The following inclusions and assumptions have been adopted: (1) sludge thickening and dewatering includes electricity and flocculants consumption; (2) sludge transport includes fuel production and direct emissions of the transport; (3) sludge drying includes thermal and power consumption; (4) TCR includes thermal energy and power consumption, water, nitrogen and lubricating oil consumption, wastewater production, and thermal energy recovery; (5) PSA includes power consumption, nitrogen consumption, compressed air consumption, and zeolite (activated carbon) production and disposal; (6) HDO includes power consumption, nitrogen consumption, compressed air consumption, steam consumption, water consumption, wastewater production, and catalyst production and disposal; (7) CHP generation includes power and thermal energy production, lubricating oil consumption, direct emission, NaOH and water consumption, and wastewater production (8) biochar gasification includes power and thermal energy production, steam consumption, lubricating oil consumption, and direct emission; (9) WWTP is based on a specific dataset on wastewater treatment; (10) phosphorus recovery includes energy consumption, chemical production, resin production and its disposal, steam consumption, wastewater treatment, residual ash disposal, and credits from phosphoric acid production; (11) HDO bio-oil distillation includes thermal energy and power consumption; (12) fuel distribution includes fuel production and direct emissions of the transport; (13) fuel combustion includes the directed emission of the bio-fuels combustion in car engines where the emissions of CO2 and CH4 are biogenic; (14) only the operational phase is considered, excluding facility construction and equipment assembly and dismantling; and (15) maintenance is not included. Studies have shown that for long-lived technical systems, the environmental impact of the construction phase is often negligible compared to that of the operation phase [40,41,42].
A detailed Life Cycle Inventory is presented in Table 2. Note that the five scenarios differ only in terms of the source used to supply the additional thermal energy for the TCR/PSA/HDO process.

(Stored records)
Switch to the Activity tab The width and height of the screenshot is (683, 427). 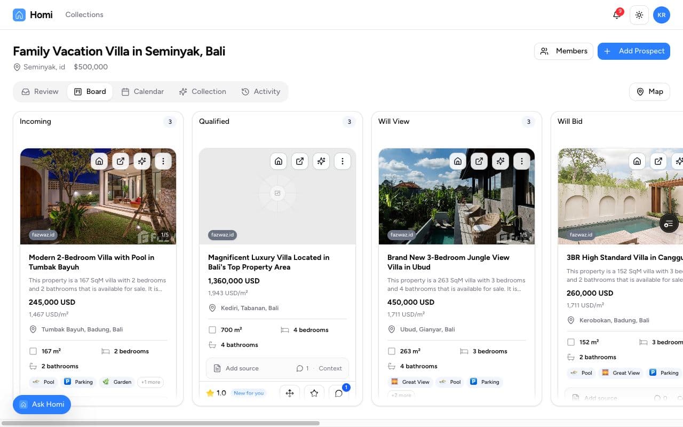(261, 92)
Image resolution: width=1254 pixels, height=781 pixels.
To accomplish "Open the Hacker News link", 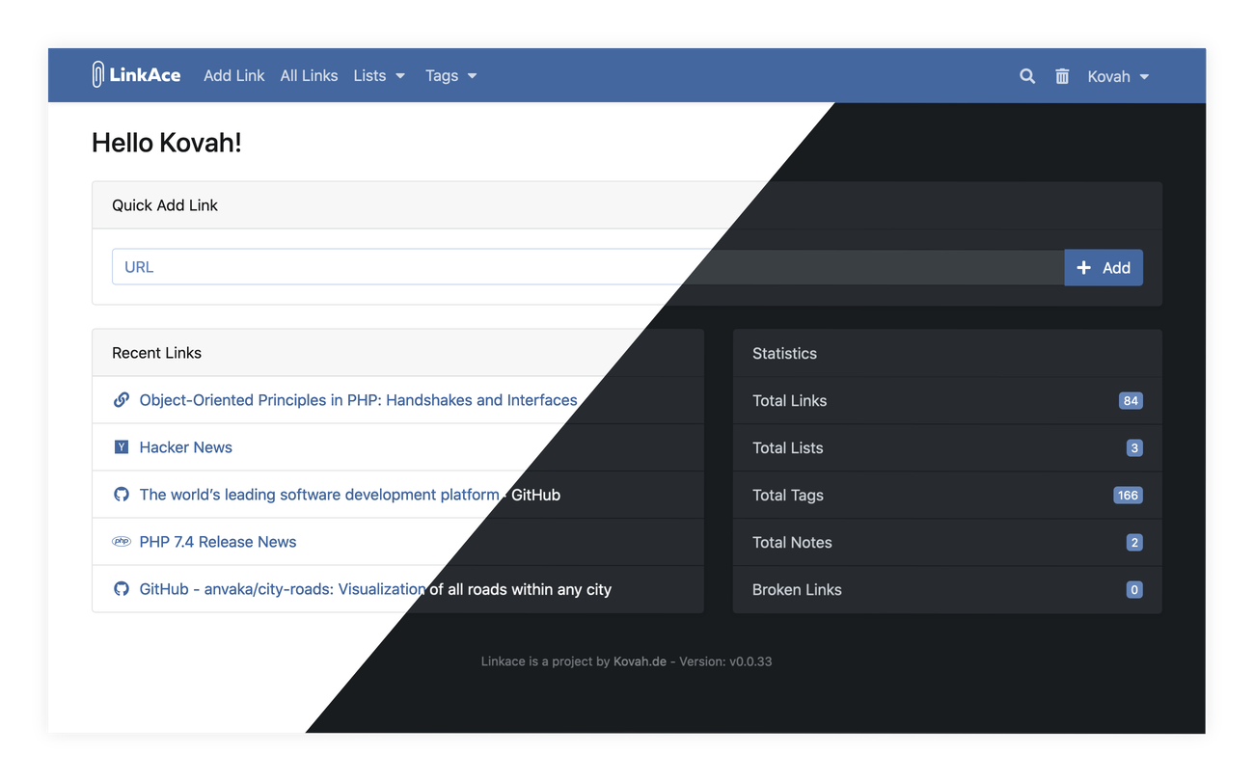I will click(185, 446).
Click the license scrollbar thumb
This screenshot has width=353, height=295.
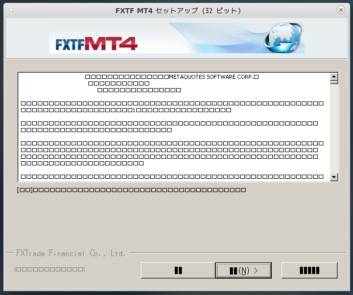pyautogui.click(x=334, y=82)
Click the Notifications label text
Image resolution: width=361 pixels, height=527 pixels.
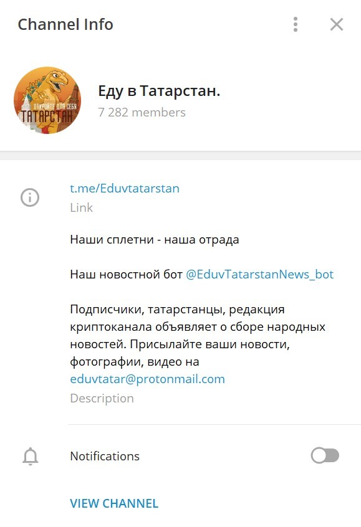(x=105, y=456)
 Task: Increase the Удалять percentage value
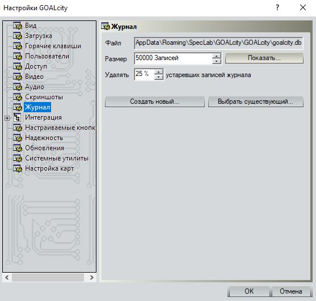(x=159, y=72)
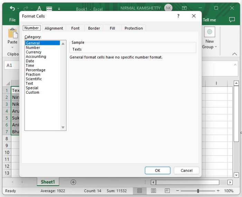Screen dimensions: 242x197
Task: Add a new sheet with plus icon
Action: pos(73,182)

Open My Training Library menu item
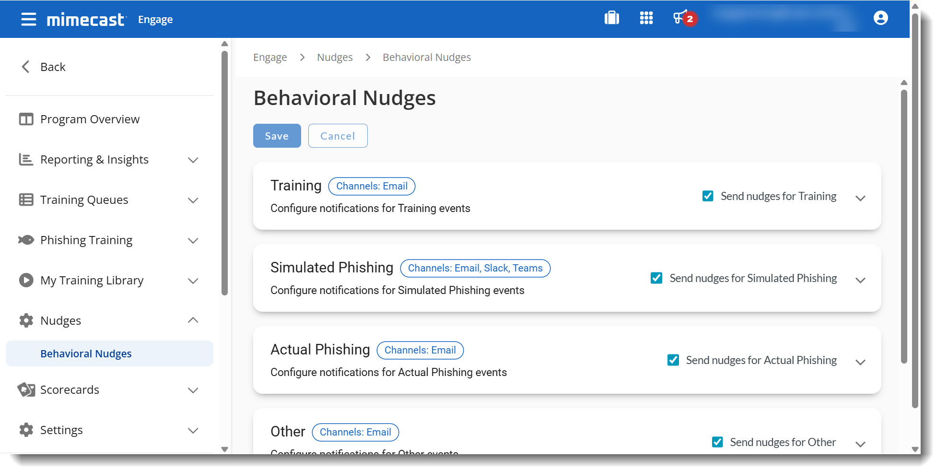click(92, 280)
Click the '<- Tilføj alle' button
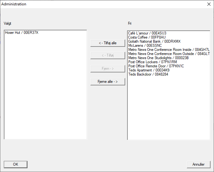Screen dimensions: 214x172 (x=107, y=43)
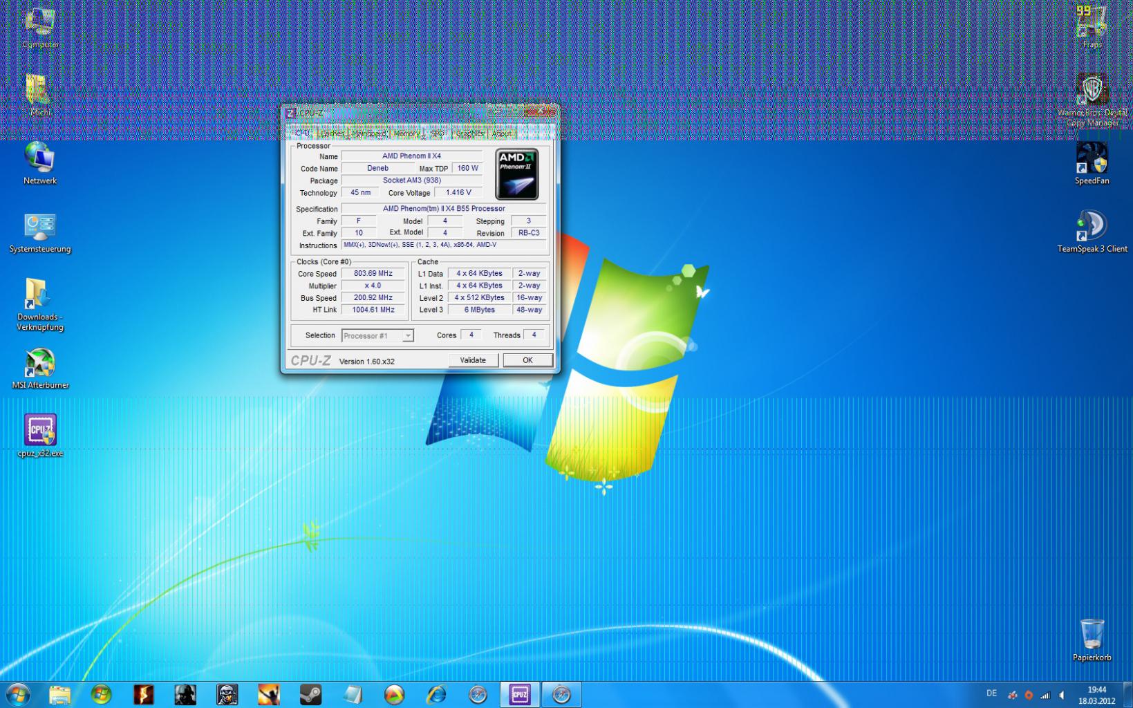
Task: Switch to the Mainboard tab
Action: point(368,133)
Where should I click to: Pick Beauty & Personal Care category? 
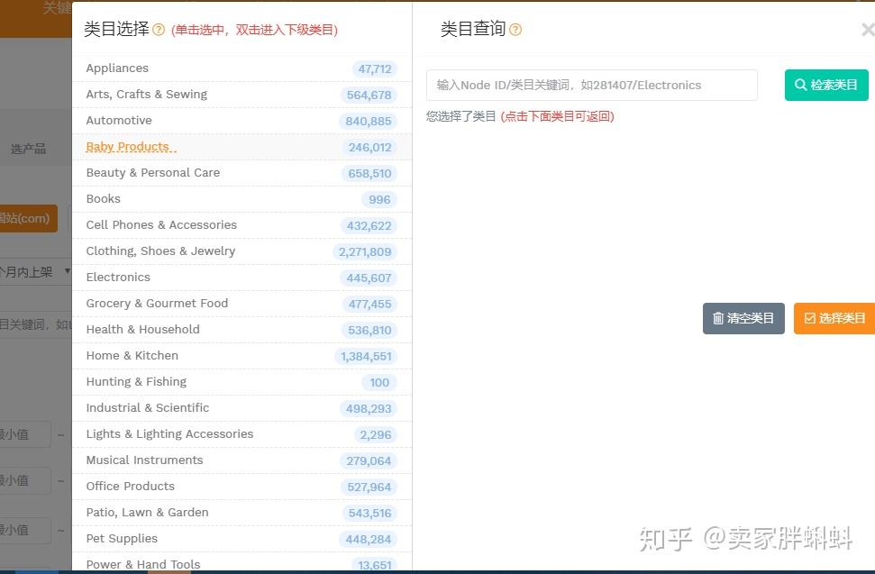point(242,173)
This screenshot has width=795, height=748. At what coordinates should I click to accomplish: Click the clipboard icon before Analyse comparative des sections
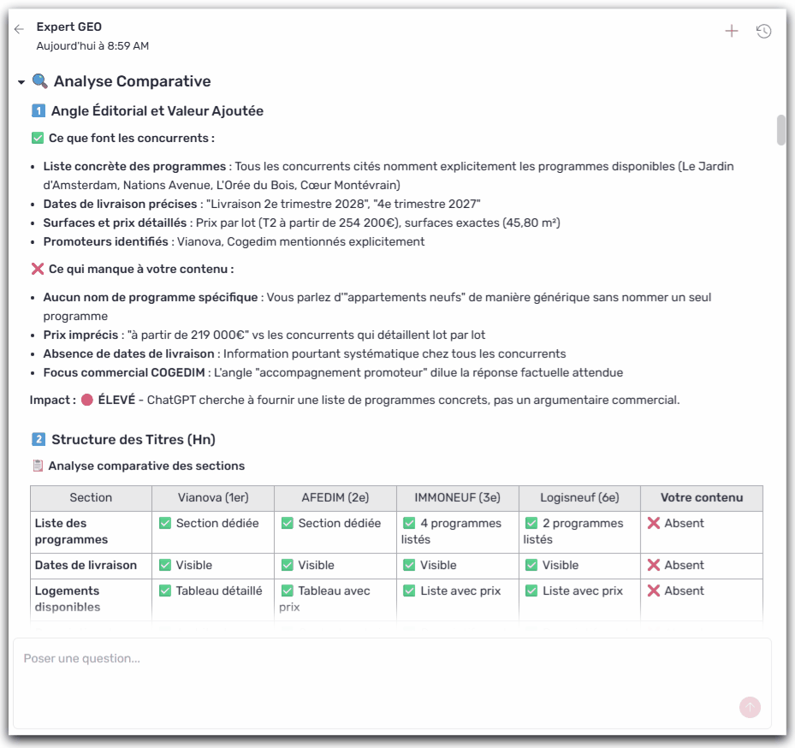[x=35, y=466]
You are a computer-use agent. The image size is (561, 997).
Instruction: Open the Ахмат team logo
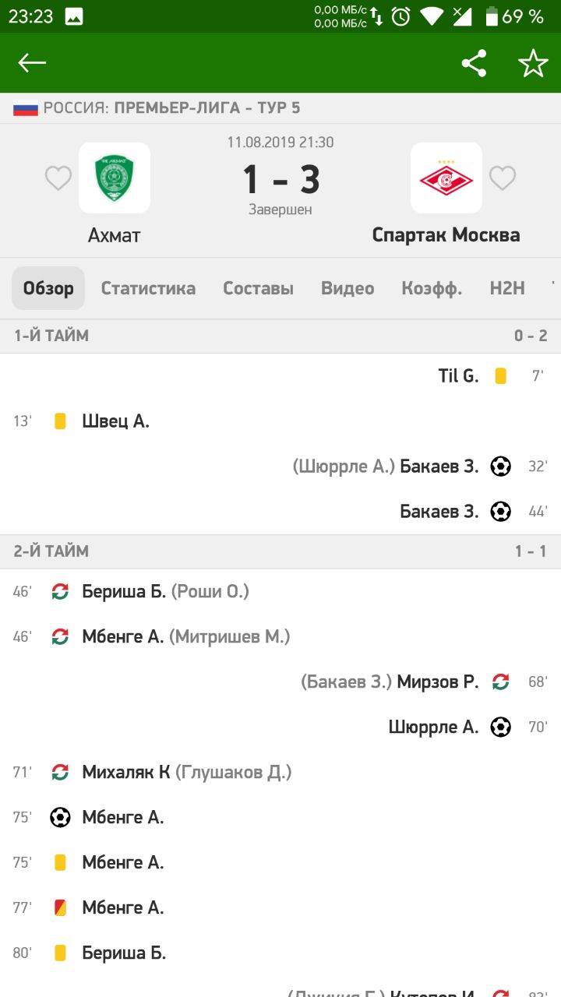pyautogui.click(x=115, y=178)
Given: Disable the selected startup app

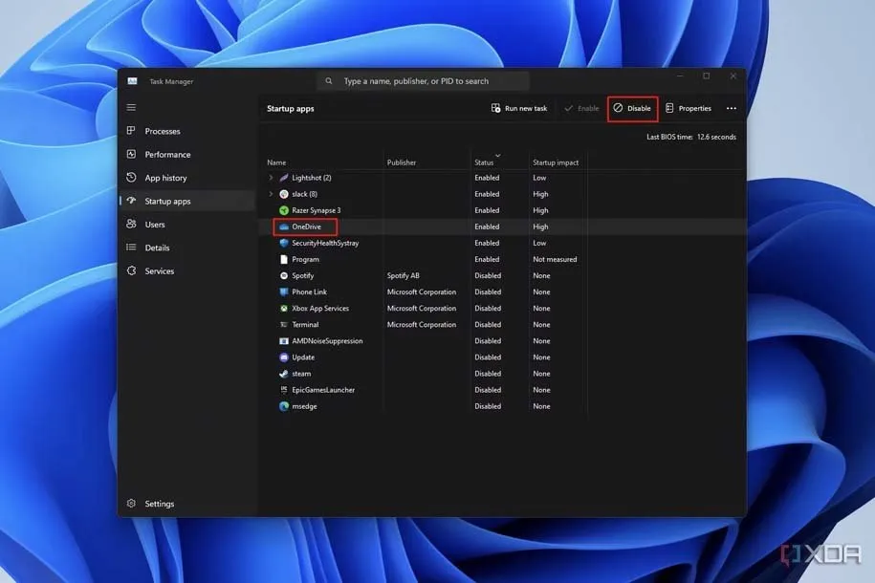Looking at the screenshot, I should (x=632, y=108).
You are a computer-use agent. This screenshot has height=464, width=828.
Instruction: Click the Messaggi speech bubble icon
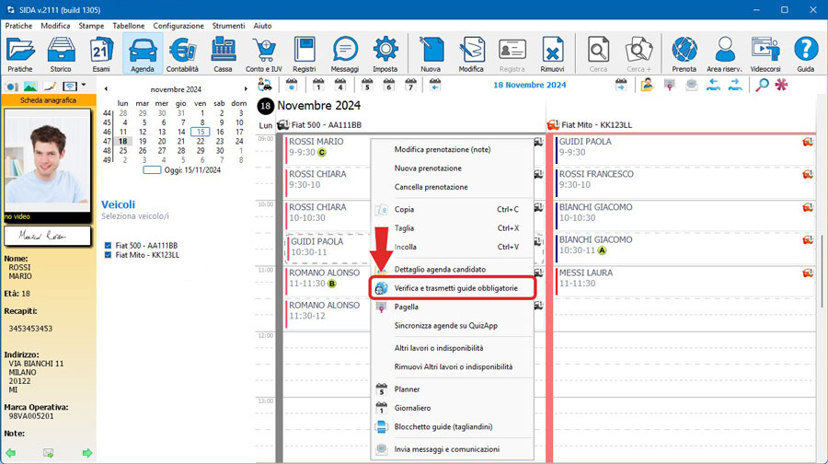click(345, 53)
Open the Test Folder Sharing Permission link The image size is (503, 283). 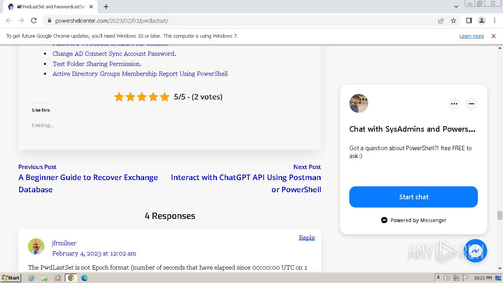97,64
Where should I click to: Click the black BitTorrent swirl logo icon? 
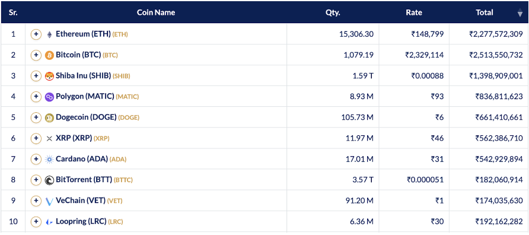49,180
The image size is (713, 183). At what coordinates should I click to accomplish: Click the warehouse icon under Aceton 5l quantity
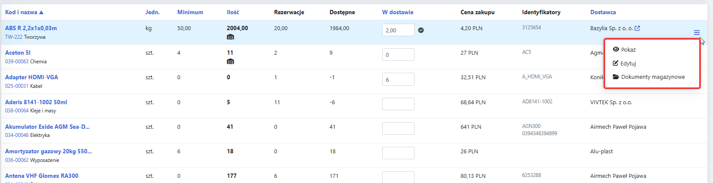pyautogui.click(x=230, y=62)
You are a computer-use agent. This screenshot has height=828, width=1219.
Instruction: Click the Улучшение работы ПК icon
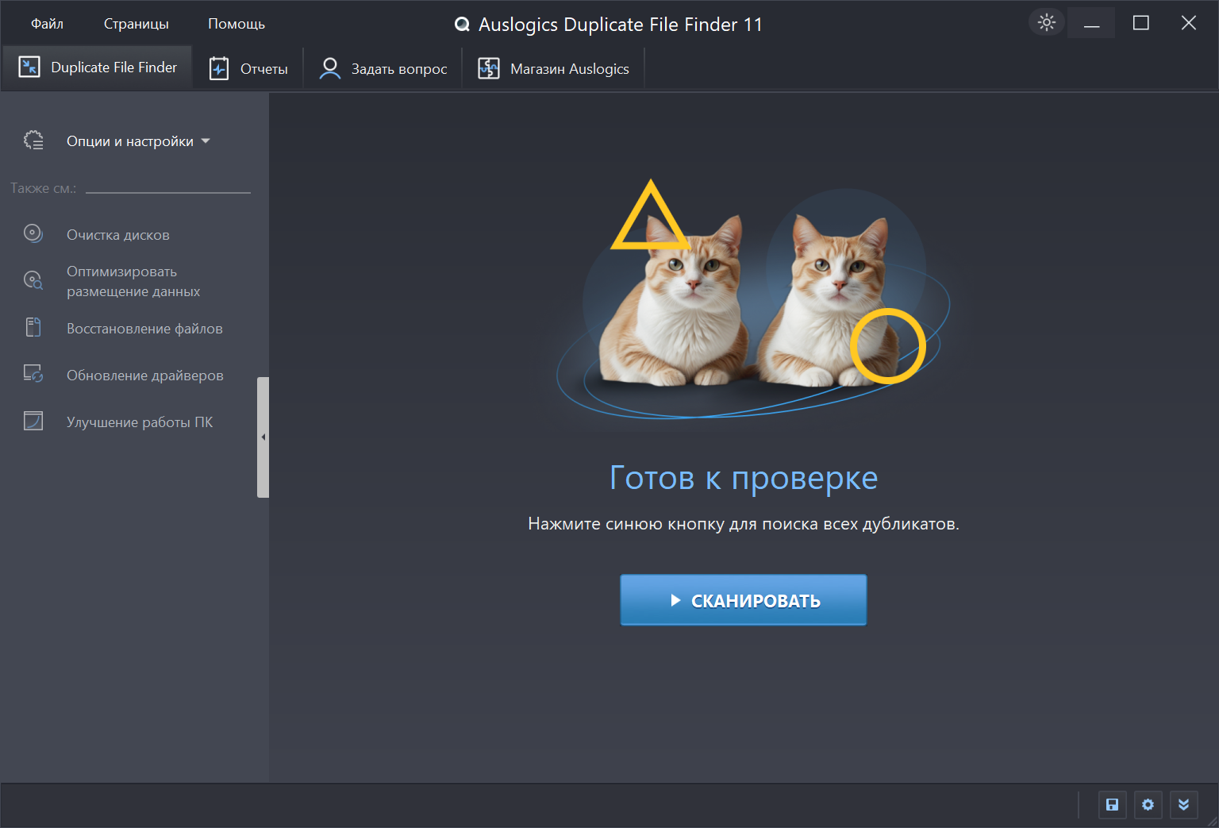coord(33,421)
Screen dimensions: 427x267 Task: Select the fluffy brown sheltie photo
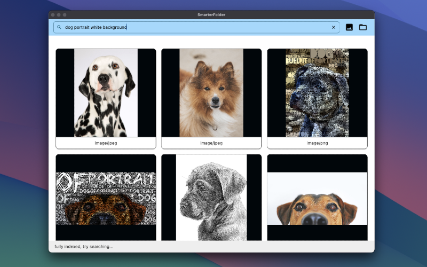(x=211, y=93)
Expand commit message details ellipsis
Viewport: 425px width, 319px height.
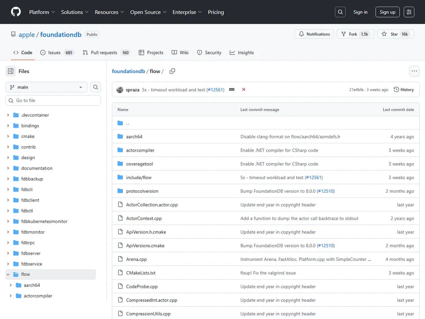click(232, 90)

▸ ACTIONS TO TAKE
1: Extract the part of the sludge life cycle passage starting at "A detailed Life" and ending at "the TCR/PSA/HDO process.".
2: Rewrite the paragraph of the sludge life cycle passage that begins "A detailed Life Cycle Inventory" more briefly, keeping its main facts.

▸ PER-TASK OUTPUTS
1:
A detailed Life Cycle Inventory is presented in Table 2. Note that the five scenarios differ only in terms of the source used to supply the additional thermal energy for the TCR/PSA/HDO process.

2: Table 2 gives the detailed Life Cycle Inventory. The five scenarios differ only in the source of the additional thermal energy for the TCR/PSA/HDO process.